Now, can we prove this? The collisions aren’t independent, so we can’t quite just use a Poisson or Binomial argument. We could try the higher-order Bonferroni bounds, eg
\[P(\cup\_i A\_i)\geq \sum\_i P(A\_i) - \sum_{i,j} P(A\_i\cap A\_j).\]

The second-order bound gives \(n\times 1/n-{n\choose 2}\times 1/n^2=1/2\), so we’re making progress.  The third-order bound gives
\[n\times 1/n-{n\choose 2}\times 1/n^2+{n\choose 3}\times 1/n^3=1-1/2+1/6=4/6\]

We’re definitely making progress now, and these bounds look suspiciously like the values of the probability for \(n=1,\,2,\,3\).  Continuing the pattern, we will end up with
\[\sum_{k=1}^\infty (-1)^{k+1}{n\choose k} n^{-k}=\sum_{k=1}^\infty \frac{(-1)^{k+1}}{n^{-k}}\]

Comparing that to the infinite series for \(\exp(x)\), it’s \(1-e^{-1}\). What we haven’t got this way is whether the number of collisions is Poisson, which was where the guess originally came from. This seems to be a lot harder.  

First, simulation confirms that the Poisson is a good approximation. That’s reassuring: it’s typically easier to prove things that are true than things that are not true. 

I should next say that I spent quite a long time looking for ‘coupling’ arguments to show that this assignment method gave the same large-sample distribution as some other assignment method that was obviously Poisson. I didn’t get anywhere with this, but it’s a fruitful approach for problems similar to this one. Since that didn’t work, we’re back to combinatorics.

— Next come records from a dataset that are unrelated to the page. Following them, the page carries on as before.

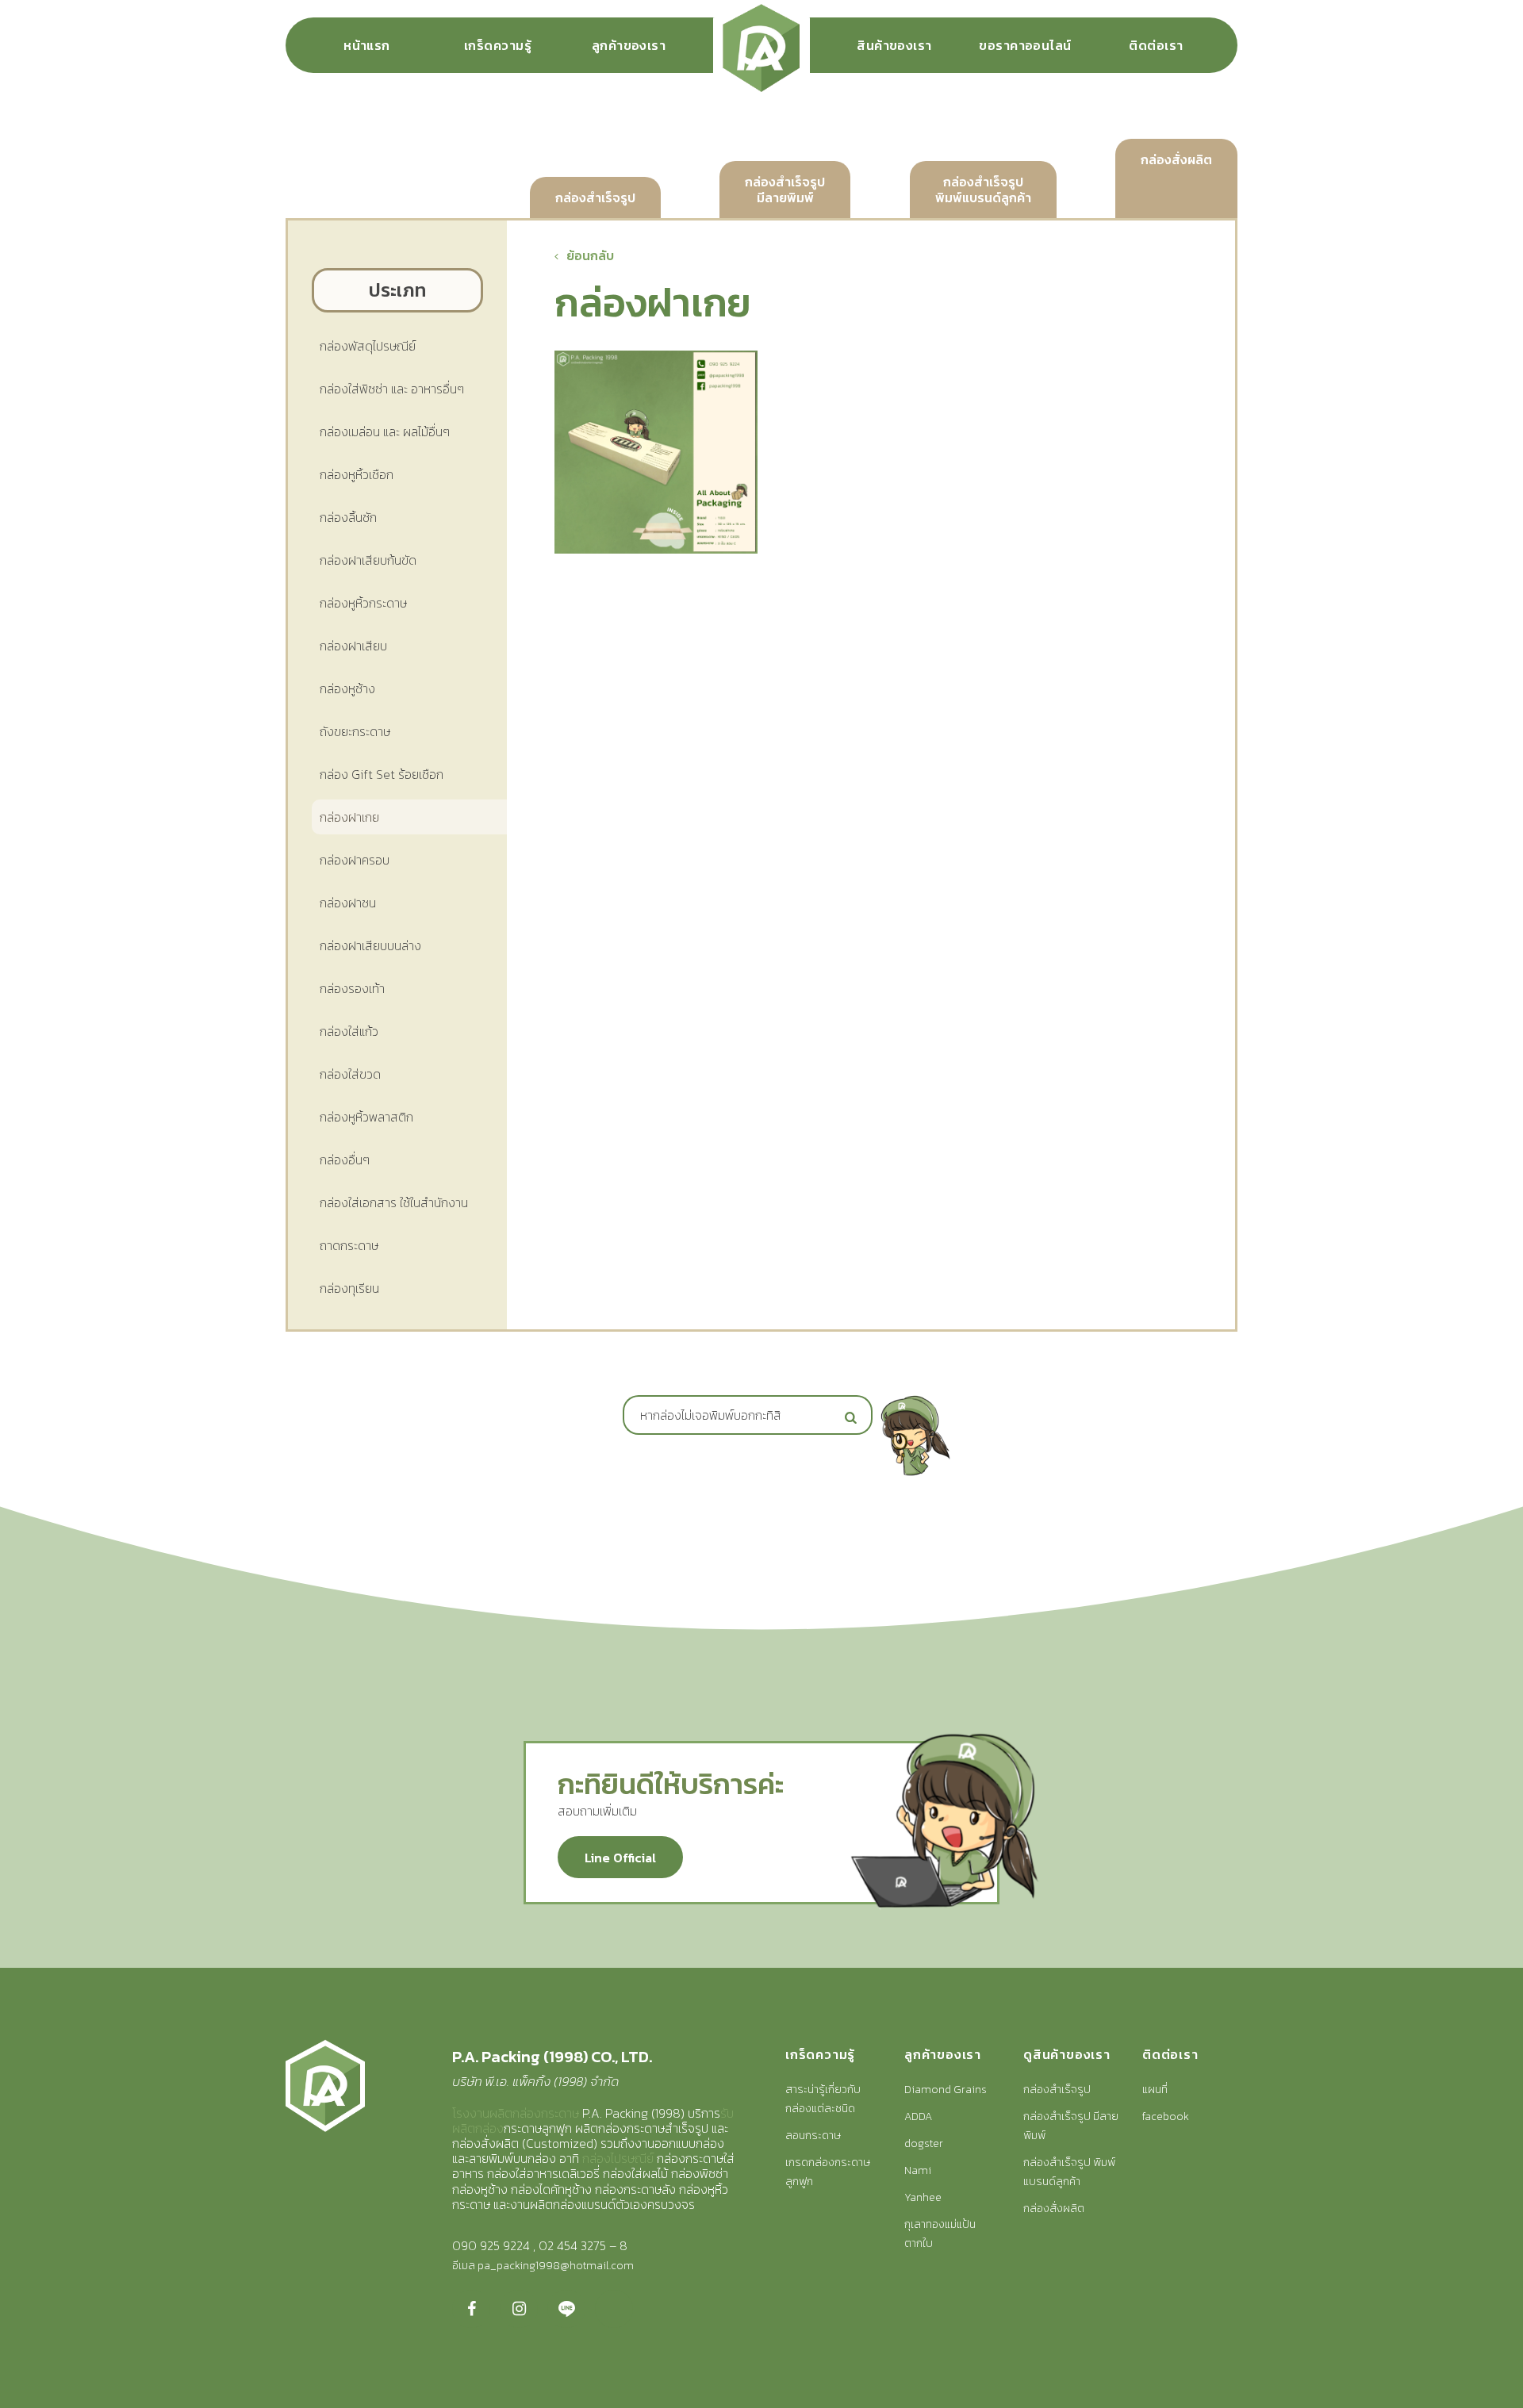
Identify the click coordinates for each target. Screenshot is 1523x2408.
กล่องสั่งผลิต (1053, 2208)
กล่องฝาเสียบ (353, 645)
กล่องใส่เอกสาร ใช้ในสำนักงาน (394, 1202)
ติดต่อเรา (1156, 45)
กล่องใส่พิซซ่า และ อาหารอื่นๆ (392, 388)
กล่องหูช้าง (347, 688)
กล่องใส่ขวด (350, 1073)
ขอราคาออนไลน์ (1025, 45)
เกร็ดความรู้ (497, 45)
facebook (1165, 2116)
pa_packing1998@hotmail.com (556, 2265)
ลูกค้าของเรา (629, 45)
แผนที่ (1155, 2089)
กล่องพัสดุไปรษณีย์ (368, 345)
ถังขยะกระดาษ (355, 731)
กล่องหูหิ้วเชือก (356, 474)
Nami (917, 2170)
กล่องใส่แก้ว (349, 1031)
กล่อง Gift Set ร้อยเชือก (381, 774)
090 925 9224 (491, 2245)
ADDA (918, 2116)
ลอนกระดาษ (813, 2135)
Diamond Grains (945, 2089)
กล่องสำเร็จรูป (1057, 2089)
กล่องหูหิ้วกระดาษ (363, 602)
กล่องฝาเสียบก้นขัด (368, 559)
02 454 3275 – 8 (583, 2245)
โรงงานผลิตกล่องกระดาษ (515, 2112)
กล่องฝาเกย (349, 816)
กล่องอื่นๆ (345, 1159)
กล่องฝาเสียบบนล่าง (370, 945)
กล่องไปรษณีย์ (618, 2158)
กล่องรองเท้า (352, 988)
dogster (923, 2143)
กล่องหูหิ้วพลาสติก (366, 1116)
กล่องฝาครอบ (354, 859)
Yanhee (923, 2197)
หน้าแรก (366, 45)
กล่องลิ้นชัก (348, 517)
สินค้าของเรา (894, 45)
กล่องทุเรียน (349, 1288)
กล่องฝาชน (348, 902)
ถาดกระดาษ (349, 1245)
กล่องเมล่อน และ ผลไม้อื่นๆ (385, 431)
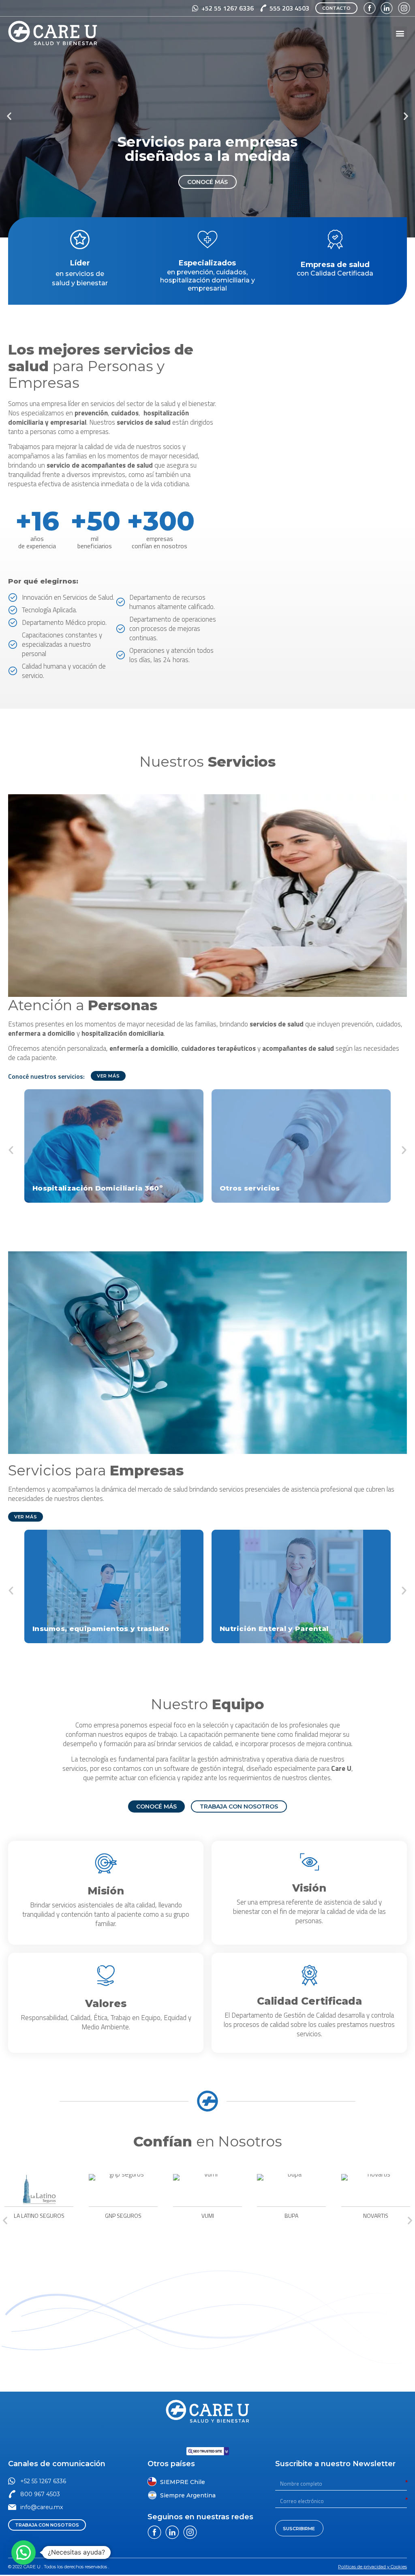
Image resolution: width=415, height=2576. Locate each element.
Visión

Now, suppose we have 1 collision. That means we have an assignment of the \(n-1\) other people with no collisions. So, the number of ways to have 1 collision in \(n\) people is \(n\) times the number of ways to have no collisions in \(n-1\) people. Since the number of permutations of \(n\) people is also \(n\) times the number of permutations of \(n-1\) people, the fraction of permutations with 1 collision in \(n\) people is the same as the fraction of permutations with 0 collisions in \(n-1\) people, ie, for large \(n\) it’s \(e^{-1}\). That agrees with the Poisson formula, so we’re definitely making progress.

If we have \(k\) collisions in \(n\) people then we have a set of \(n-k\) people with no collisions. The number of ways we can have \(n-k\) people with no collisions is about \((n-k)!e^{-1}\) and the number of ways to pick the \(k\) people who have to buy themselves gifts is \({n\choose k}= n!/(k!(n-k)!)\). So, the number of ways of having \(k\) collisions in \(n\) is about \(n!e^{-1}/k!\), and the probability of this is \(e^{-1}/k!\), matching the Poisson distribution. We’ve done it!

Ok. Technically we’re not quite done, since we’d need to show the approximation error in the argument actually gets smaller with increasing \(n\). But we’re done enough for me. 

PS: If you want an easy way not to have to worry about collisions, just arrange the people in random order and assign each person the following person in the list (with the last person being assigned the first).